Some seasons later, maybe a Thanksgiving, my other nonna-in-law did something similar with her dinner roll, tearing it into strips and letting the red wine from her glass climb up into the bread before eating it. This time, I resolved that I would ask why. But first — wanting my question to come across as the genuine curiosity it was, rather than an accusation of bad table manners — I decided to try it myself.
Those first few dips completely changed the way I eat at family meals. Part of what won me over was the pleasure of the thing itself: Wine-soaked bread is sharp, puckery and delicious, a double hit of fermented tang. But more important, I soon came to realize, was the role it can play in pacing out a marathon meal. Eating with my husband’s Italian family means incredible food, but far too much of it: antipasto; a soup course; a lasagna or pasta course; two kinds of meat (and if it’s Easter or Christmas, seafood and a turkey); hot vegetables; cold salad; then dessert. Rather than yielding to temptation for a second helping of anything, it’s far wiser to melt a bite of Chianti on your tongue instead.

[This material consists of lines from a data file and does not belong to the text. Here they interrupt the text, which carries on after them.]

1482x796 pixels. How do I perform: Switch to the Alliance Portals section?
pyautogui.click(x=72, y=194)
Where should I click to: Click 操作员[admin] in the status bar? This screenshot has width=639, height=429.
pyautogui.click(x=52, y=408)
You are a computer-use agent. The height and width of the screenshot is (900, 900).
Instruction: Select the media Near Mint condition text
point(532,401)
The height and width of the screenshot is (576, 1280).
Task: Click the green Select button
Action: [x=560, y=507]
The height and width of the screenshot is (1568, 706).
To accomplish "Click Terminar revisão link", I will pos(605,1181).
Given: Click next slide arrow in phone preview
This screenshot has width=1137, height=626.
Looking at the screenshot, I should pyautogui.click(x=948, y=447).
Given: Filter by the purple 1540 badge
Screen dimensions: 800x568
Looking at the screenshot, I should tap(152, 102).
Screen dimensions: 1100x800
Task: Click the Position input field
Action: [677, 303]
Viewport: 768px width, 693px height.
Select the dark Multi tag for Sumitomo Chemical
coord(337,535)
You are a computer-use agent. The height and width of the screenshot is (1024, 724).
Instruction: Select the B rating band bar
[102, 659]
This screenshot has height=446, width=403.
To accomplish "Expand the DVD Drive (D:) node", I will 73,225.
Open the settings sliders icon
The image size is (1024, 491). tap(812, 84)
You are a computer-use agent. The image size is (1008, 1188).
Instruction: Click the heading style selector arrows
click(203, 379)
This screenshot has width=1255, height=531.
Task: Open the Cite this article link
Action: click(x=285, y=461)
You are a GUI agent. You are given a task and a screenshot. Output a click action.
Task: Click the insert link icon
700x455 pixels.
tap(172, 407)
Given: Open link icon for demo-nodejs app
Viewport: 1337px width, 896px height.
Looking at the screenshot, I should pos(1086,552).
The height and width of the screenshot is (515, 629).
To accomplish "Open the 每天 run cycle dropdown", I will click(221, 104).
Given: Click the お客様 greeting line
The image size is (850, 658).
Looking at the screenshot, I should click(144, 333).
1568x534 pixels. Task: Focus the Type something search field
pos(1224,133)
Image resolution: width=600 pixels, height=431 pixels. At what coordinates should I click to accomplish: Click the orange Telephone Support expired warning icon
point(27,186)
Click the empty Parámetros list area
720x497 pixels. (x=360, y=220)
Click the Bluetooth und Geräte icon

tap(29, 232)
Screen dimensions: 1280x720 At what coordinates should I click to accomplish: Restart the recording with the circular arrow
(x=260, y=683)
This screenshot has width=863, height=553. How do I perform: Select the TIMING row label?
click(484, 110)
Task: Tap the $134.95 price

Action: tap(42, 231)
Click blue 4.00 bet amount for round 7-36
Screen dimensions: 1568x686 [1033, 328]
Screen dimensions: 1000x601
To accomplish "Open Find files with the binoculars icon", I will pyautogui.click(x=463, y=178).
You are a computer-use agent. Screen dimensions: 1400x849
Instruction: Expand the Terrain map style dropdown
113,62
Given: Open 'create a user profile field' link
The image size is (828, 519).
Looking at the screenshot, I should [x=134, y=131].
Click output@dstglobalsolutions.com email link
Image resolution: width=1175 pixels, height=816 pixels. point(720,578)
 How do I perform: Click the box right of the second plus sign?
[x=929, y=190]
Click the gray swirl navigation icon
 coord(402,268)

The nonnas don’t have a word for this practice, but some Catholics do: intinction. Vatican documents specify everything about intinction from the size of the host (not too thin; not too small) to who dips (the priest, never the recipient) to how it’s received (by tongue only). But both nonnas have since taught me that you’re meant to dip bread into red wine; cake or cookies into white. These aren’t personal quirks but instead Italianish table mannerisms: To mask the taste of bad wine, meals often began with a bit of crisped bread dropped into the cup, hence the term “to toast.”